Task requirements: Copy out the records below with "cursor" swapped for "pointer", leaving everything else unchanged and omitting the pictures.

Excerpted data:
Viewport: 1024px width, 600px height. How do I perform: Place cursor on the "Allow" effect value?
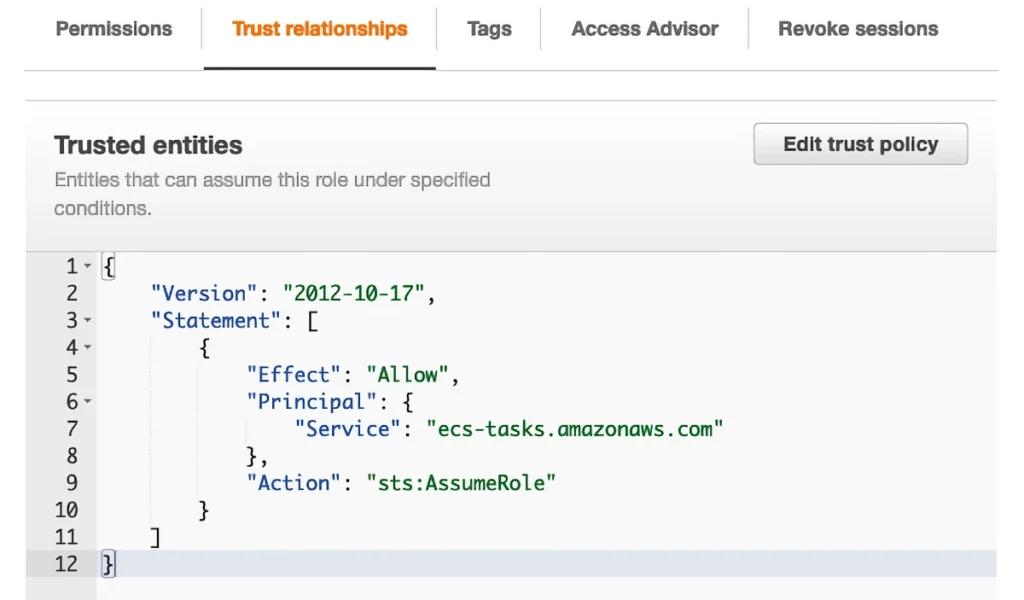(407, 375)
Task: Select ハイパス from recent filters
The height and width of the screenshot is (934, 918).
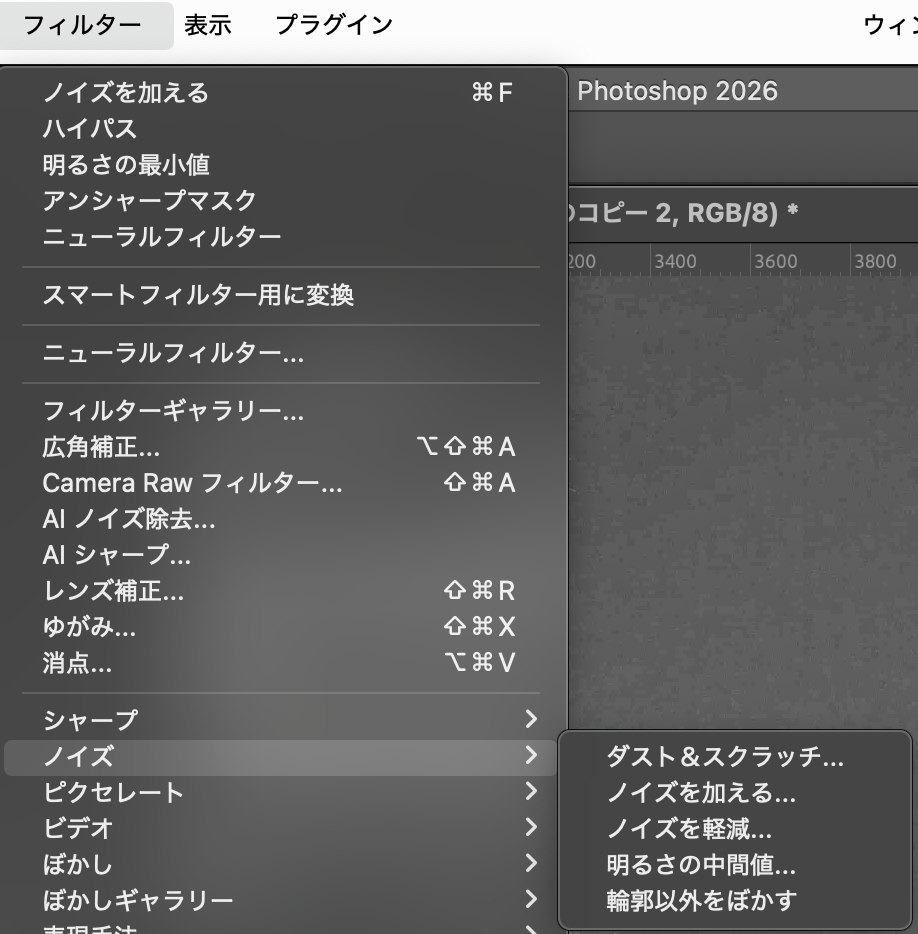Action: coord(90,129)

Exercise answer:
Viewport: 1024px width, 600px height. How do I perform: Place pointer on the "Allow" effect value?
(407, 375)
Task: Select ハイパス from recent filters
The height and width of the screenshot is (934, 918).
Action: coord(90,129)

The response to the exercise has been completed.